▶ [What this task involves]: Return all the entries word for word, minus the pictures.

*** Records supplied ***

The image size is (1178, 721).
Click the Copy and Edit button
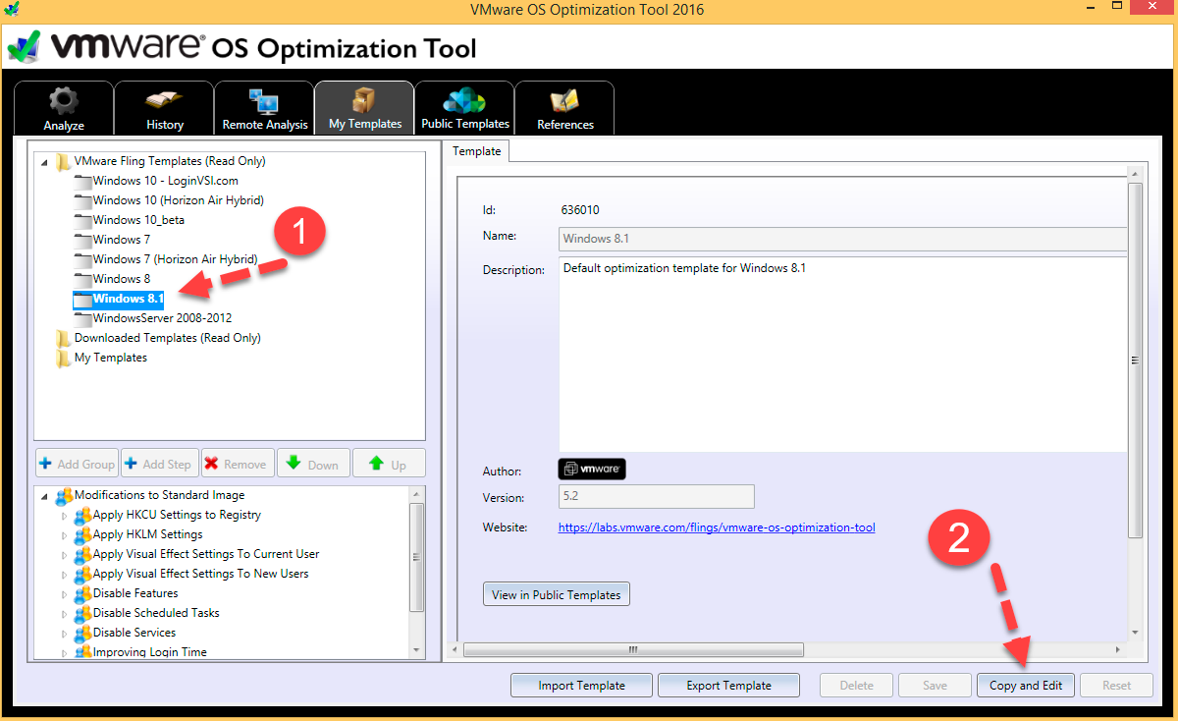tap(1026, 686)
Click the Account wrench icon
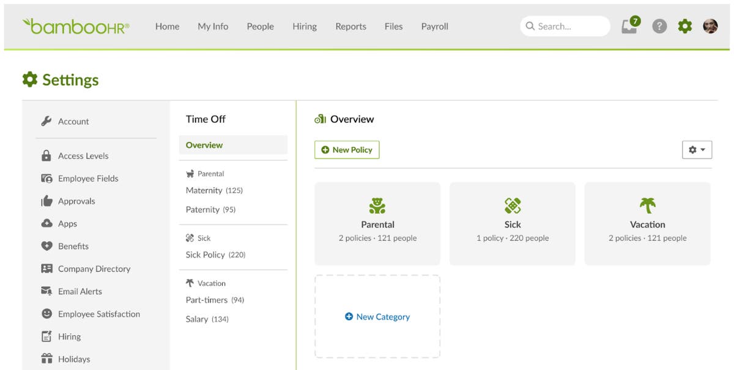Viewport: 734px width, 370px height. [47, 121]
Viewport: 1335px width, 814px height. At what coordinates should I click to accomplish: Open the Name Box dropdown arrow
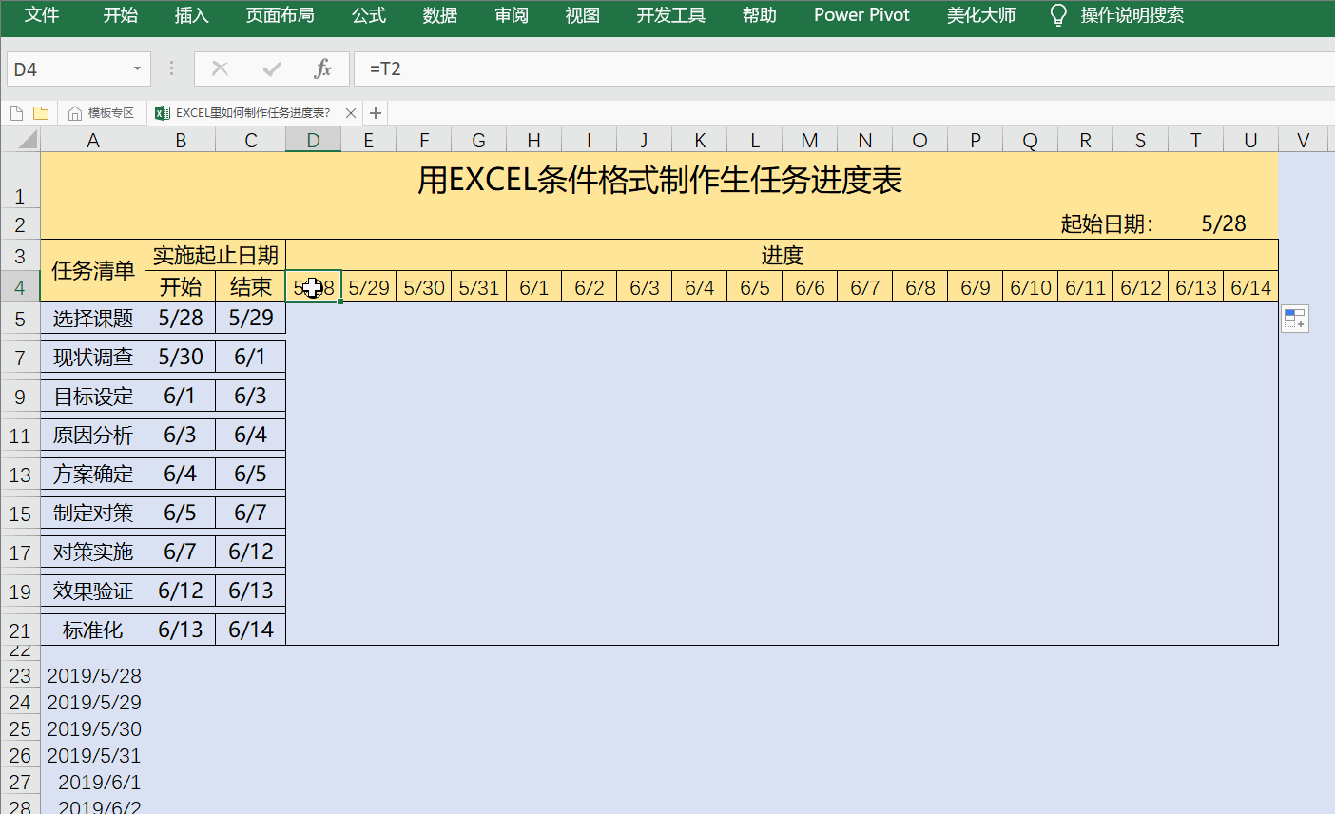136,68
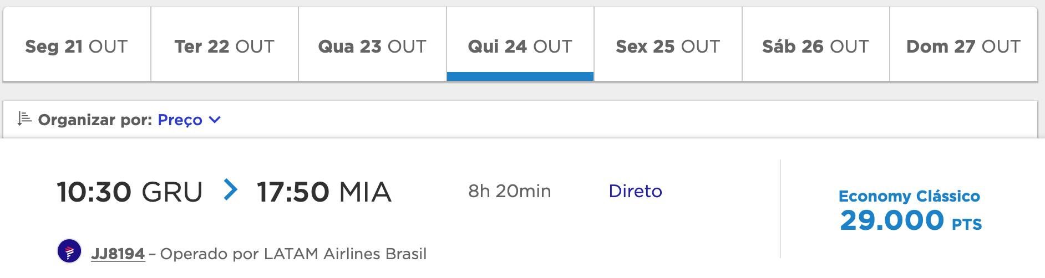Go to Dom 27 OUT tab
Viewport: 1045px width, 278px height.
click(x=963, y=47)
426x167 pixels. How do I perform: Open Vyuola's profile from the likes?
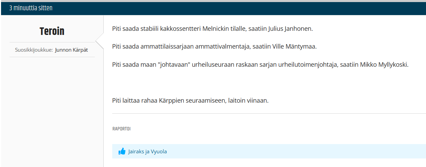(159, 151)
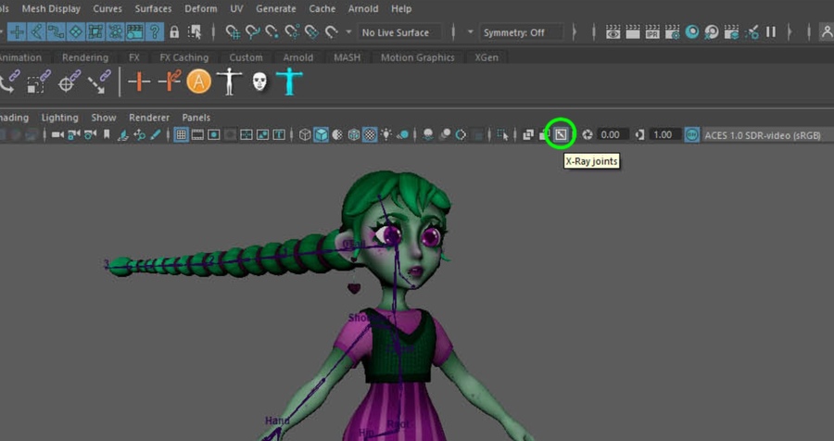Click the orange Arnold 'A' shelf icon
The image size is (834, 441).
tap(199, 82)
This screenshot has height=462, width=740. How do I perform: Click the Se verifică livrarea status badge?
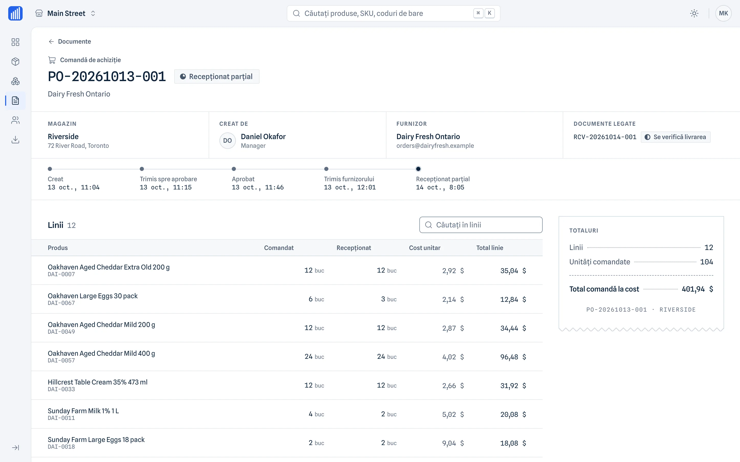coord(675,137)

*** End of Records supplied ***

▶ [Result]:
The image size is (1178, 721).
Click the Copy and Edit button
tap(1026, 686)
Click the Account wrench icon
Viewport: 734px width, 370px height. [47, 121]
Viewport: 1335px width, 814px height. At what coordinates should I click to accomplish: Open the Name Box dropdown arrow
136,68
Go to Dom 27 OUT tab
Viewport: 1045px width, 278px height.
click(x=963, y=47)
426x167 pixels. How do I perform: Open Vyuola's profile from the likes?
(159, 151)
Click the orange Arnold 'A' shelf icon
The image size is (834, 441).
tap(199, 82)
This screenshot has height=462, width=740. How do I perform: Click the Se verifică livrarea status badge?
coord(675,137)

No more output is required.